Excerpts from a dataset:

---+---

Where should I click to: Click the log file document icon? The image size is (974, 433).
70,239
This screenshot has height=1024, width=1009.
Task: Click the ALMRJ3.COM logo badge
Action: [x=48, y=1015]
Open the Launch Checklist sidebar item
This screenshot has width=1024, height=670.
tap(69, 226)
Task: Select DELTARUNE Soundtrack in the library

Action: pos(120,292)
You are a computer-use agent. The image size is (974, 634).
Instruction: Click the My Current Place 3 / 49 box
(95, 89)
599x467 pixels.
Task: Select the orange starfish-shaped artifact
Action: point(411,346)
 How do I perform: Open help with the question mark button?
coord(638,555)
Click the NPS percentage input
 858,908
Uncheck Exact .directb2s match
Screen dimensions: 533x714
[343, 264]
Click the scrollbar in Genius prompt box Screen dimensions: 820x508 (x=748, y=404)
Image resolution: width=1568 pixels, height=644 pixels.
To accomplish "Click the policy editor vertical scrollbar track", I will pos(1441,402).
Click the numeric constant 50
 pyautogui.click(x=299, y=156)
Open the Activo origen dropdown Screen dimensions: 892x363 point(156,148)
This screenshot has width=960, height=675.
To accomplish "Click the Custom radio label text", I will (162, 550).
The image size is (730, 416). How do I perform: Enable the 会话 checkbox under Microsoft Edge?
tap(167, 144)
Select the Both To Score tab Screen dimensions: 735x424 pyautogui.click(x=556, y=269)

---+---

**Your objective:** Return, from the data above, each line in which the string "accomplish" appears.

**Solution to this task:**
To accomplish "Click the policy editor vertical scrollbar track", I will pos(1441,402).
To accomplish "Click the Custom radio label text", I will (162, 550).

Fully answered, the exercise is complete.